基于图的微博广告文本识别

(1.厦门大学软件学院,福建 厦门 361005; 2.北京大学软件与微电子学院, 北京 102600; 3.厦门大学航空航天学院,福建 厦门 361005)

微博广告文本; 识别; 半监督; 标签传播算法

Graph-based Micro-blog Advertisement Text Recognition
LUO Bin1*,TANG Hongyan1,2,WANG Zhihao3,QIN Yue1,SU Jinsong1

(1.Software School,Xiamen University,Xiamen 361005,China; 2.School of Software and Microelectronics,Peking University,Beijing 102600,China; 3.School of Aerospace Engineering,Xiamen University,Xiamen 361005,China)
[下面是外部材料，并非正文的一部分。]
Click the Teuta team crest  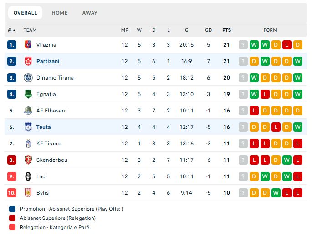tap(28, 127)
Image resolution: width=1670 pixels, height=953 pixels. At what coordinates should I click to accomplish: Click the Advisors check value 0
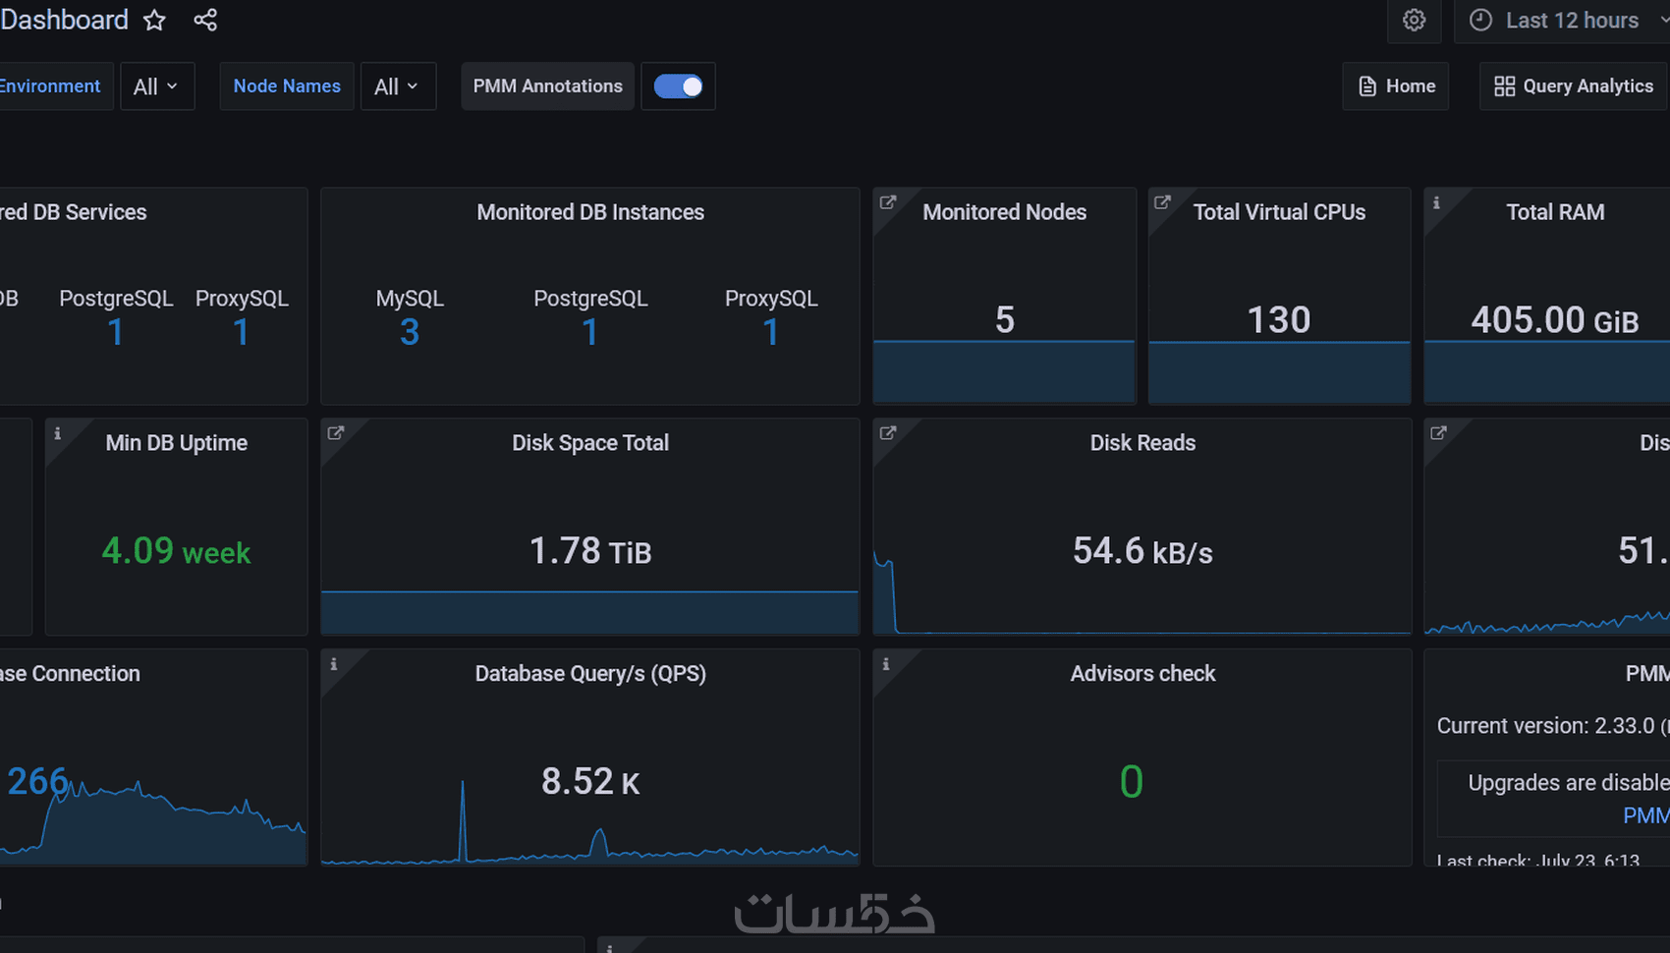[1132, 782]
micro-blog advertisement text; recognition; semi-supervised; label propagation algorithm

DOI: 10.6043/j.issn.0438-0479.201612030

备注

大量的微博广告影响了微博数据分析模型的使用.针对微博广告文本识别问题,利用基于图的半监督的标签传播算法,指导计算机从大量的非结构化的微博文本中自动识别出微博广告.通过对实验数据的评测,结果显示,当已有标签样本较少时,基于图的半监督的标签传播算法能够获得比有监督的支持向量机和朴素贝叶斯算法更好的性能.

Many advertisements in micro-blog affected the use of micro-blog data analysis models.Aiming at implementing micro-blog advertisement text recognition,this paper investigates a graph-based semi-supervised learning algorithm,that is,the label propagation,to recognize micro-blog advertisement from a large number of micro-blog texts.Experimental results on the large-scale data shows that this method achieves a better performance than supervised learning algorithm,such as support vector machine and naive Bayes,do when only very few labeled examples are available.